Contract Categories: Business Finance - Note Agreements
EX-10.2 3 a25350exv10w2.htm EXHIBIT 10.2 exv10w2
 

Exhibit 10.2
NOTE
     
$550,000,000.00   November 17, 2006
     FOR VALUE RECEIVED, BMR-BLACKFAN CIRCLE LLC, a Delaware limited liability company (“Borrower”), promises to pay to the order of KeyBank National Association (“Lender”) the principal amount of Five Hundred Fifty Million and 00/100 Dollars ($550,000,000.00), or such lesser aggregate amount of Advances as may be made and outstanding pursuant to Lender’s Commitment under the Loan Agreement hereinafter described, payable as hereinafter set forth.
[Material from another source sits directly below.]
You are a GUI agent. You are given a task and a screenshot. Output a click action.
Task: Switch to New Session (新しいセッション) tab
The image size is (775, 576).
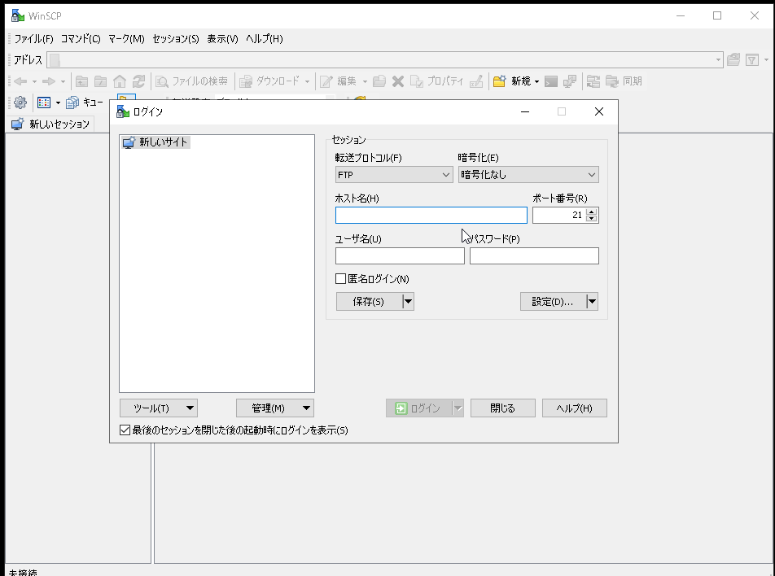[x=50, y=124]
Borrower promises to pay interest on the principal amount hereof remaining unpaid from time to time from the date hereof until the date of payment in full, payable as hereinafter set forth.
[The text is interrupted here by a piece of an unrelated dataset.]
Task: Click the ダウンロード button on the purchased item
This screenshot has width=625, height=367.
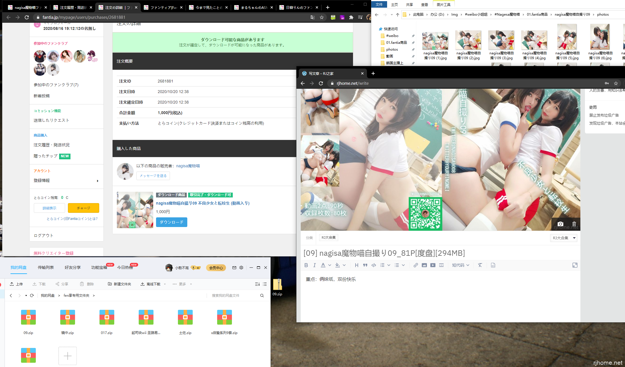Action: point(171,222)
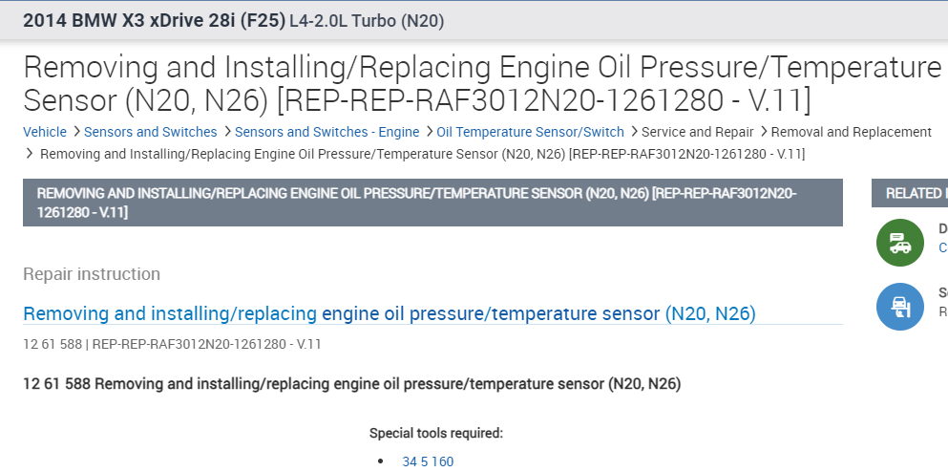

     Reference is made to the Secured Acquisition and Construction Loan Agreement of even date herewith among Borrower, KeyBank National Association as Administrative Agent, Lender and the other “Lenders” identified therein (as it may have been or may hereafter be amended, amended and restated, modified, supplemented or renewed from time to time, the “Loan Agreement”). Terms defined in the Loan Agreement and not otherwise defined herein are used herein with the meanings ascribed to those terms in the Loan Agreement. This is one of the Notes referred to in the Loan Agreement, and any holder hereof is entitled to all of the rights, remedies, benefits and privileges provided for in the Loan Agreement. The Loan Agreement, among other things, contains provisions for acceleration of the maturity hereof upon the happening of certain stated events upon the terms and conditions therein specified.
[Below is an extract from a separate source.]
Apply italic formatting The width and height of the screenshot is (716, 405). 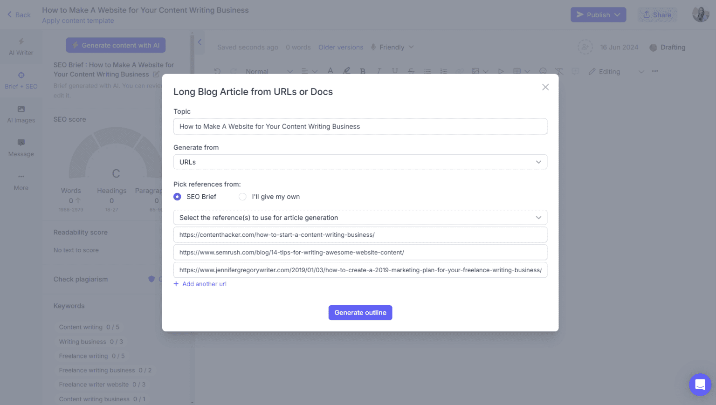coord(379,71)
     The principal indebtedness evidenced by this Note shall be payable and prepayable as provided in the Loan Agreement and in any event on the Maturity Date (which shall be November 16, 2009, subject to extension as provided in Section 2.6 of the Loan Agreement).
     Interest shall be payable on the outstanding daily unpaid principal amount of each Advance outstanding hereunder from the date such Advance was made until payment in full, and shall accrue and be payable at the rates and on the dates set forth in the Loan Agreement both before and after default and before and after maturity and judgment.
     The amount of each payment hereunder shall be made to Lender at Administrative Agent’s office (as designated by Administrative Agent from time to time), for the account of Lender, in Dollars and in immediately available funds not later than 2:00 p.m., Cleveland time, on the day of payment (which must be a Banking Day). All payments received after 2:00 p.m., Cleveland time, on any Banking Day, shall be deemed received on the next succeeding Banking Day. Lender shall keep a record of Advances made by it and payments of principal with respect to this Note, and such record shall be presumptive evidence of the principal amount owing under this Note, absent manifest error.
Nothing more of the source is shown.